TASK DIRECTIONS: Output everything in the listing exactly, with no line missing.

### STORED DATA ###

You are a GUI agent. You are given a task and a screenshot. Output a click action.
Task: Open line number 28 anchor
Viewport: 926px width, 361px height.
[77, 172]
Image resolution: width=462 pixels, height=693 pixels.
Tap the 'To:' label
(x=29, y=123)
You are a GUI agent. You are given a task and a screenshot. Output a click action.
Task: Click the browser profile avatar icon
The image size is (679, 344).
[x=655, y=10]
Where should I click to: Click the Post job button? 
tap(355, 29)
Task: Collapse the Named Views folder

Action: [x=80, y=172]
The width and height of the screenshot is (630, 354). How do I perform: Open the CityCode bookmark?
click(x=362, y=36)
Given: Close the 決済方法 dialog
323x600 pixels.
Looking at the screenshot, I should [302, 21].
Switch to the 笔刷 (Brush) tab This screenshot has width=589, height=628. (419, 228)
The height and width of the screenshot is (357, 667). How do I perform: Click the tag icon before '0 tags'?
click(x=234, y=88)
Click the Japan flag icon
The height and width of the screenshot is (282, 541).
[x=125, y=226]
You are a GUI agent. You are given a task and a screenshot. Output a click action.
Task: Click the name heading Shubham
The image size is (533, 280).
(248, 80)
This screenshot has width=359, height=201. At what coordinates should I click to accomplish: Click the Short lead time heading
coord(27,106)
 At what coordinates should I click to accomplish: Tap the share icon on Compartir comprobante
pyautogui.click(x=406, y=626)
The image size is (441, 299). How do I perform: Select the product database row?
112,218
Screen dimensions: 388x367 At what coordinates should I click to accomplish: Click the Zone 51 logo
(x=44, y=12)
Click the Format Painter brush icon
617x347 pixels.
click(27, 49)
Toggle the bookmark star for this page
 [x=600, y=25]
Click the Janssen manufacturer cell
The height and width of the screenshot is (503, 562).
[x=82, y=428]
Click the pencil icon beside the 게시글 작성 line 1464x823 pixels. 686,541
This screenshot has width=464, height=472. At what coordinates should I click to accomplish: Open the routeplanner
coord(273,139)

###

PROBLEM SOLUTION:
You are a GUI agent. You are given a task and a screenshot. Output a click action.
Task: Open line number 28 anchor
Viewport: 926px width, 361px height.
[77, 172]
Image resolution: width=462 pixels, height=693 pixels.
Tap the 'To:' label
(x=29, y=123)
You are a GUI agent. You are given a task and a screenshot. Output a click action.
Task: Click the browser profile avatar icon
The image size is (679, 344).
[x=655, y=10]
Where should I click to: Click the Post job button? 
tap(355, 29)
Task: Collapse the Named Views folder

Action: [x=80, y=172]
The width and height of the screenshot is (630, 354). How do I perform: Open the CityCode bookmark?
click(x=362, y=36)
Given: Close the 決済方法 dialog
323x600 pixels.
Looking at the screenshot, I should [302, 21].
Switch to the 笔刷 (Brush) tab This screenshot has width=589, height=628. (419, 228)
The height and width of the screenshot is (357, 667). How do I perform: Click the tag icon before '0 tags'?
click(x=234, y=88)
Click the Japan flag icon
The height and width of the screenshot is (282, 541).
[x=125, y=226]
You are a GUI agent. You are given a task and a screenshot. Output a click action.
Task: Click the name heading Shubham
The image size is (533, 280).
(248, 80)
This screenshot has width=359, height=201. At what coordinates should I click to accomplish: Click the Short lead time heading
coord(27,106)
 At what coordinates should I click to accomplish: Tap the share icon on Compartir comprobante
pyautogui.click(x=406, y=626)
The image size is (441, 299). How do I perform: Select the product database row?
112,218
Screen dimensions: 388x367 At what coordinates should I click to accomplish: Click the Zone 51 logo
(x=44, y=12)
Click the Format Painter brush icon
617x347 pixels.
click(27, 49)
Toggle the bookmark star for this page
 [x=600, y=25]
Click the Janssen manufacturer cell
The height and width of the screenshot is (503, 562).
[x=82, y=428]
Click the pencil icon beside the 게시글 작성 line 1464x823 pixels. 686,541
This screenshot has width=464, height=472. At what coordinates should I click to accomplish: Open the routeplanner
coord(273,139)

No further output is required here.